» **THE TASK**
Could you give back the whole listing exactly as written?

» **ENTRIES SHOWN**
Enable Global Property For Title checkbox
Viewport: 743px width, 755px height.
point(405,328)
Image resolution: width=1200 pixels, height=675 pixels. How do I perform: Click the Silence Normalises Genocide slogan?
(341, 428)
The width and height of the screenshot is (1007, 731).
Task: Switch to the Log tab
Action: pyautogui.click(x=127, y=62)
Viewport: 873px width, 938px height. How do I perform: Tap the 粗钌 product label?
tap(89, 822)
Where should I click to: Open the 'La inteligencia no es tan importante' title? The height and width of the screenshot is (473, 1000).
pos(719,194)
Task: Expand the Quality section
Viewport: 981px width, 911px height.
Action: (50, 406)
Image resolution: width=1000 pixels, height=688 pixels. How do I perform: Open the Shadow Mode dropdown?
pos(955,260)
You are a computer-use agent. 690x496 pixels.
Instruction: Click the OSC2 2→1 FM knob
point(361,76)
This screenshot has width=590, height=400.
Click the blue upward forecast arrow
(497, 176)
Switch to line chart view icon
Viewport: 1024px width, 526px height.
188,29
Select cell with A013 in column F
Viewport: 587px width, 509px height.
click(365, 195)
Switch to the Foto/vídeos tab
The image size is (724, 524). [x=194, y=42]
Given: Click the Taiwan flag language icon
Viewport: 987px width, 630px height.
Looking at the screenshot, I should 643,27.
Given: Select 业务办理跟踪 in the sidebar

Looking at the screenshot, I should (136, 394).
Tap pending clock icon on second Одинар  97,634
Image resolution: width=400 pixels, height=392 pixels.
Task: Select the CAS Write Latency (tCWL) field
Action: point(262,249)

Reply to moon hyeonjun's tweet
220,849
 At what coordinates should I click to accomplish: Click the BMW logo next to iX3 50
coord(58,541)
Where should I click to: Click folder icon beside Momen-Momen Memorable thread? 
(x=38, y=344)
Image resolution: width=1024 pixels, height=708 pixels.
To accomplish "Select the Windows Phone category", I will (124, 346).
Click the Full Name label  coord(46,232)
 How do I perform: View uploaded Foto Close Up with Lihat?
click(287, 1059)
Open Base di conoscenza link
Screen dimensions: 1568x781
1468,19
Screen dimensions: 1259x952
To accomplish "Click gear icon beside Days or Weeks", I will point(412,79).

» **RESULT OF THIS TASK**
Enable Global Property For Title checkbox
Viewport: 743px width, 755px height.
point(405,328)
Image resolution: width=1200 pixels, height=675 pixels. How do I perform: Click the Silence Normalises Genocide slogan?
(341, 428)
The width and height of the screenshot is (1007, 731).
Task: Switch to the Log tab
Action: pyautogui.click(x=127, y=62)
Viewport: 873px width, 938px height. How do I perform: Tap the 粗钌 product label?
tap(89, 822)
Where should I click to: Open the 'La inteligencia no es tan importante' title? The height and width of the screenshot is (473, 1000).
pos(719,194)
Task: Expand the Quality section
Viewport: 981px width, 911px height.
Action: (50, 406)
Image resolution: width=1000 pixels, height=688 pixels. How do I perform: Open the Shadow Mode dropdown?
pos(955,260)
You are a computer-use agent. 690x496 pixels.
Instruction: Click the OSC2 2→1 FM knob
point(361,76)
This screenshot has width=590, height=400.
Click the blue upward forecast arrow
(497, 176)
Switch to line chart view icon
Viewport: 1024px width, 526px height.
188,29
Select cell with A013 in column F
Viewport: 587px width, 509px height.
click(365, 195)
Switch to the Foto/vídeos tab
The image size is (724, 524). [x=194, y=42]
Given: Click the Taiwan flag language icon
Viewport: 987px width, 630px height.
Looking at the screenshot, I should 643,27.
Given: Select 业务办理跟踪 in the sidebar

Looking at the screenshot, I should (136, 394).
Tap pending clock icon on second Одинар  97,634
Image resolution: width=400 pixels, height=392 pixels.
Task: Select the CAS Write Latency (tCWL) field
Action: point(262,249)

Reply to moon hyeonjun's tweet
220,849
 At what coordinates should I click to accomplish: Click the BMW logo next to iX3 50
coord(58,541)
Where should I click to: Click folder icon beside Momen-Momen Memorable thread? 
(x=38, y=344)
Image resolution: width=1024 pixels, height=708 pixels.
To accomplish "Select the Windows Phone category", I will (124, 346).
Click the Full Name label  coord(46,232)
 How do I perform: View uploaded Foto Close Up with Lihat?
click(287, 1059)
Open Base di conoscenza link
Screen dimensions: 1568x781
1468,19
Screen dimensions: 1259x952
To accomplish "Click gear icon beside Days or Weeks", I will point(412,79).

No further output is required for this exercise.